Des conditions de validité cumulatives à respecter
La validité d'une convention de forfait en jours repose sur trois conditions cumulatives.
D'abord, un accord collectif (convention de branche ou accord d'entreprise) doit l'autoriser et fixer les catégories de salariés concernés, le nombre de jours travaillés (220 jours maximum en principe) ainsi que les modalités de suivi.
Ensuite, le salarié doit relever d'une catégorie compatible : cadres autonomes ou salariés dont la durée du temps de travail ne peut être prédéterminée.
Enfin, une convention individuelle écrite doit être conclue avec chaque salarié concerné.

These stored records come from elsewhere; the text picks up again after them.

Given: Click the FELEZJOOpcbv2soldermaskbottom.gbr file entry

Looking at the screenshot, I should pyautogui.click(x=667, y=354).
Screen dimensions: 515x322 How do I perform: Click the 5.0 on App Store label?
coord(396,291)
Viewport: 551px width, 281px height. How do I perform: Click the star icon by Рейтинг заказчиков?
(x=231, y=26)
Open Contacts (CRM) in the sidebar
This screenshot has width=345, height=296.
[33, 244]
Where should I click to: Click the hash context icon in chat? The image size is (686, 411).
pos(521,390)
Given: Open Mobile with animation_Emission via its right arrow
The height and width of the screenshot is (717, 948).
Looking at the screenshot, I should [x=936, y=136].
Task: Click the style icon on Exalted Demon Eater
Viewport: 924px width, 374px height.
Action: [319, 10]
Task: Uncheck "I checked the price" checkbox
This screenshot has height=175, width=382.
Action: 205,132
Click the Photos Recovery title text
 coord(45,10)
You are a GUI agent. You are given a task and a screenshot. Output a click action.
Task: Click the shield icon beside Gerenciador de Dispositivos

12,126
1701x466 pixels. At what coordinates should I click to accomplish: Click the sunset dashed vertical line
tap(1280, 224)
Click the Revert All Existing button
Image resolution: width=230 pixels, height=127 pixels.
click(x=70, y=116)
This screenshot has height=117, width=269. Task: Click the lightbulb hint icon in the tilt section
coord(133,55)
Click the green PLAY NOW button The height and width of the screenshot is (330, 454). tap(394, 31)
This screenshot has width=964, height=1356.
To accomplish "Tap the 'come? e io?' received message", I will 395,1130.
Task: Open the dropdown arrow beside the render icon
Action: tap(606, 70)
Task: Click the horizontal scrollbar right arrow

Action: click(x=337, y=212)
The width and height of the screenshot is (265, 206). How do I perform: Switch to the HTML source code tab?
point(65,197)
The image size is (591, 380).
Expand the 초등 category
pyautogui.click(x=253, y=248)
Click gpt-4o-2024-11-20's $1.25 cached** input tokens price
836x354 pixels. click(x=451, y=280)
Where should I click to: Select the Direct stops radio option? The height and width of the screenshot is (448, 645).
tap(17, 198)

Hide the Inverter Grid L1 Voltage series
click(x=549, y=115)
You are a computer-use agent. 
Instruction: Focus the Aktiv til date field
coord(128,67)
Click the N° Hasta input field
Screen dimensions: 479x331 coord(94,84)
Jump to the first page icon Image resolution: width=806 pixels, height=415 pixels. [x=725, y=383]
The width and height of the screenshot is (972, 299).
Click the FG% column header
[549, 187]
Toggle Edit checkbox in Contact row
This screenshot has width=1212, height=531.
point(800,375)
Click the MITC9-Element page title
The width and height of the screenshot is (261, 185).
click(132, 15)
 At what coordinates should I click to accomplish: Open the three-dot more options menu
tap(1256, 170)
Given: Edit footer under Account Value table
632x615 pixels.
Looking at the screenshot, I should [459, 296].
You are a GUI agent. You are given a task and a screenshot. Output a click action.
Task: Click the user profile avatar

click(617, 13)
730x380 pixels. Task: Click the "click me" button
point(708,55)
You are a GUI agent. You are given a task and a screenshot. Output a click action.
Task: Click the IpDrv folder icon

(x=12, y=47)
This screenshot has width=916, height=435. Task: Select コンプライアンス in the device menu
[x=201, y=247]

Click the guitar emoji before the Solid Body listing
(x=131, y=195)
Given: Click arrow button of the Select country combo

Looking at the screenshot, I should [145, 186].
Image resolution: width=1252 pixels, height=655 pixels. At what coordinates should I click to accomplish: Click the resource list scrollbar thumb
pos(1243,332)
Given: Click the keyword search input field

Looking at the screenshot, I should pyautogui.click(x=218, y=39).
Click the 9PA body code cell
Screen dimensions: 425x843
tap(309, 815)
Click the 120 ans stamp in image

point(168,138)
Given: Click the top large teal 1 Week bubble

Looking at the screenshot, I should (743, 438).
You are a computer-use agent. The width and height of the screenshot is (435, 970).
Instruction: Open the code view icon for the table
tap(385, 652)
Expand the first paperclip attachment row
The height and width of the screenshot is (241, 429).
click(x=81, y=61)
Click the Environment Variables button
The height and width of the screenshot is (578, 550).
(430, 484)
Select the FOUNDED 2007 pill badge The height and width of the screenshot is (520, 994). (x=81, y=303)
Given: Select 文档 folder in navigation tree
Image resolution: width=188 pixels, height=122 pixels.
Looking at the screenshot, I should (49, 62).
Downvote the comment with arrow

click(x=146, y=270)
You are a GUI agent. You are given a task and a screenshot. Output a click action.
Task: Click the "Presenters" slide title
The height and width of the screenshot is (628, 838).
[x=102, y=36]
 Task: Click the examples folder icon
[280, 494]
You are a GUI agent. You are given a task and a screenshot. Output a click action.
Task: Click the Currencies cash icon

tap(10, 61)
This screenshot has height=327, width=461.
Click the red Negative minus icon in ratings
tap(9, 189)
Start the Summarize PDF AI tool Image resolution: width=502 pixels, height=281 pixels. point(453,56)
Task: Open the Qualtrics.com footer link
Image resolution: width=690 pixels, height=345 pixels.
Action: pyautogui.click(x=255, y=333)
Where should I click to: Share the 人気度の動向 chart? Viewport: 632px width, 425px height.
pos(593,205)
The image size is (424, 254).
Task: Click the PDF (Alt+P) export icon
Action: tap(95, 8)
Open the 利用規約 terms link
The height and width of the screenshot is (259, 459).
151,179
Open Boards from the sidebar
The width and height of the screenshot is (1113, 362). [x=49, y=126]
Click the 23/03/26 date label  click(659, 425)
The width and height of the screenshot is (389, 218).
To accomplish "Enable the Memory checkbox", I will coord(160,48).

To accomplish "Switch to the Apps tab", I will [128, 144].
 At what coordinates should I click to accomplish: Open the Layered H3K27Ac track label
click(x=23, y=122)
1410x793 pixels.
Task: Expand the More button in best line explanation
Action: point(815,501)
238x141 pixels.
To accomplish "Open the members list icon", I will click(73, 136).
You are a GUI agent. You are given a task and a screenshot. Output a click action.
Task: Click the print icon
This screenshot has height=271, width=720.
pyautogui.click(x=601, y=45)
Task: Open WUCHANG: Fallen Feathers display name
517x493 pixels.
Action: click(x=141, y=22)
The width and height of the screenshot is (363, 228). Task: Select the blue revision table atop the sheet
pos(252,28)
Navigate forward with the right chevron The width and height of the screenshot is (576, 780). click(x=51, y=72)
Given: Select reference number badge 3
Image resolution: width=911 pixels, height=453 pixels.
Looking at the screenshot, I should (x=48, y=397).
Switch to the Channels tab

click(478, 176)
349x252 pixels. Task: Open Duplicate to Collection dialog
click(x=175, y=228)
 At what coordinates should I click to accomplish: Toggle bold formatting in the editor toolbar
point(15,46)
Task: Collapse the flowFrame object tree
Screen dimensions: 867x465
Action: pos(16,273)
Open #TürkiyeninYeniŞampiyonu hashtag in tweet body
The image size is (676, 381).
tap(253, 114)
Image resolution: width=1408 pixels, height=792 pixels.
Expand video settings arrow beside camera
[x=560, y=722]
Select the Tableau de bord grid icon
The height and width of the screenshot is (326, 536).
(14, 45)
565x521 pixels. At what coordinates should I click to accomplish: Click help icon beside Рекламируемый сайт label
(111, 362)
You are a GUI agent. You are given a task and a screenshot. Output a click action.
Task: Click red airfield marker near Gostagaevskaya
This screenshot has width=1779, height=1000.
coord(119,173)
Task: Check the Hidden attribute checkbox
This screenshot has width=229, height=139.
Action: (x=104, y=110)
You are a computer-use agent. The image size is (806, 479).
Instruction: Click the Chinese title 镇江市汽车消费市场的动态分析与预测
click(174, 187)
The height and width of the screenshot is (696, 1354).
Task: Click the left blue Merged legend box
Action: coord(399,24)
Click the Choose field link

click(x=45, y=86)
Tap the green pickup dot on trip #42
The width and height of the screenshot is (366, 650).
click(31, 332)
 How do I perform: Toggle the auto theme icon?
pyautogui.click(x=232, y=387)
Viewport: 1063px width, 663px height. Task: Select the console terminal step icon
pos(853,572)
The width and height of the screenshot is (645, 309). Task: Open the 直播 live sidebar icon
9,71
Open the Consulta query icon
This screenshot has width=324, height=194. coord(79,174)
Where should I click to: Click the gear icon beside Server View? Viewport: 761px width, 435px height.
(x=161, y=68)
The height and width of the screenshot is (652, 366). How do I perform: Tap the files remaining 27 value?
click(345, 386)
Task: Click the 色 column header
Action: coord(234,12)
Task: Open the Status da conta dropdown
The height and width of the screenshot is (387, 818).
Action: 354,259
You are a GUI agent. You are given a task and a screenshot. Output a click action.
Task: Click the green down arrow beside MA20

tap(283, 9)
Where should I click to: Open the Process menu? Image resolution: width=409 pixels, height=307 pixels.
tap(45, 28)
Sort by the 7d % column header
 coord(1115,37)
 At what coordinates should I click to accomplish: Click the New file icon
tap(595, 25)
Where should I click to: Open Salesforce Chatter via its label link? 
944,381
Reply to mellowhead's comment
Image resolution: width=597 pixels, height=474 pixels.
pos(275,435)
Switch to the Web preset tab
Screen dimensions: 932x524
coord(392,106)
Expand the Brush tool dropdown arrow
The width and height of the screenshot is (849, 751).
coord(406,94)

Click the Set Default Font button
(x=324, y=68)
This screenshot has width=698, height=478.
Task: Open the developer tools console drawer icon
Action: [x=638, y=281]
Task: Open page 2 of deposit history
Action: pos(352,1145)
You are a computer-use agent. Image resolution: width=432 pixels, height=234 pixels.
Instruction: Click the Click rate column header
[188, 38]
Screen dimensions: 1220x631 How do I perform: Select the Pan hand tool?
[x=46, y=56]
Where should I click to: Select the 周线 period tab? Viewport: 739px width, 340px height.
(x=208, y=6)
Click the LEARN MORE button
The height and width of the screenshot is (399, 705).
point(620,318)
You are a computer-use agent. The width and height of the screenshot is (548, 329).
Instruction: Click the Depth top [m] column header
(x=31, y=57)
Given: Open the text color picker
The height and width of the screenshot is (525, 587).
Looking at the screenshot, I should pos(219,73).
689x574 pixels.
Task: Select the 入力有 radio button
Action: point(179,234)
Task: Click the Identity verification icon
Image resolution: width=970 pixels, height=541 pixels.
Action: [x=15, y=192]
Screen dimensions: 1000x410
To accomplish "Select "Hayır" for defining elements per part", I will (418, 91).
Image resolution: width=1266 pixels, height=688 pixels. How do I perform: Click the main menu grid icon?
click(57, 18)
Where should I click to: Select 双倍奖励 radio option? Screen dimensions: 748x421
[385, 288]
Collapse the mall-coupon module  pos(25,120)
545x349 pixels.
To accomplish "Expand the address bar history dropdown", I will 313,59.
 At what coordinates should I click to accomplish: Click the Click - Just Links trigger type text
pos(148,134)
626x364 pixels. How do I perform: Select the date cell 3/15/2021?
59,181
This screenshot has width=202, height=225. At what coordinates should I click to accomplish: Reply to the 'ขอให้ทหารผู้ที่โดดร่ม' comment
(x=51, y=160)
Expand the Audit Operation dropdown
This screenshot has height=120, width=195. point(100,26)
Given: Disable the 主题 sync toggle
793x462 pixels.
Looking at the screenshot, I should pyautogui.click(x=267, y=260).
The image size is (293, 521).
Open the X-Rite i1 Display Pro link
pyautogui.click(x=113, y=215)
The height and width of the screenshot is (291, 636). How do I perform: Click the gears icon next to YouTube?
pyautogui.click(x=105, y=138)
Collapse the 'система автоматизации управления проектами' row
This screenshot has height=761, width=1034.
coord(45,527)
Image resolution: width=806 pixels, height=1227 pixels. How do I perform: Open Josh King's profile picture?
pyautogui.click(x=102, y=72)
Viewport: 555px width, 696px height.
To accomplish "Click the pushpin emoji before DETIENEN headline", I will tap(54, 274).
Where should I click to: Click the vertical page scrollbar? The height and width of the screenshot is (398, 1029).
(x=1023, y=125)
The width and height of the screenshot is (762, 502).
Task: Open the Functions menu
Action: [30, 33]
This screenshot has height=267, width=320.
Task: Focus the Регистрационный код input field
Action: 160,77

La Cour de cassation impose en outre des garanties effectives : suivi régulier de la charge de travail, entretien annuel spécifique et droit à la déconnexion.
Un accord collectif insuffisant sur ces points entraîne la nullité du forfait, même si toutes les autres conditions sont remplies.
Les pièges courants et leurs conséquences
Le principal piège consiste à appliquer un forfait jours sans vérifier que l'accord collectif applicable contient toutes les garanties requises par la jurisprudence.
De nombreuses conventions collectives ont été jugées insuffisantes par la Cour de cassation, rendant les forfaits nuls.
Autre risque : l'absence de tenue effective d'un suivi du temps de travail et d'entretien annuel.
Les simples mentions dans le contrat ne suffisent pas, des preuves matérielles doivent être conservées.
Un troisième piège tient à l'éligibilité : tous les cadres ne peuvent pas être soumis au forfait jours.
Il faut une réelle autonomie dans l'organisation du temps de travail.
En cas de nullité, le salarié retrouve le bénéfice du décompte horaire et peut réclamer le paiement des heures supplémentaires sur les trois dernières années, ainsi que les majorations et repos compensateurs.
Les sommes peuvent atteindre plusieurs dizaines de milliers d'euros par salarié.
Un audit régulier des accords applicables et des pratiques internes constitue donc un investissement indispensable.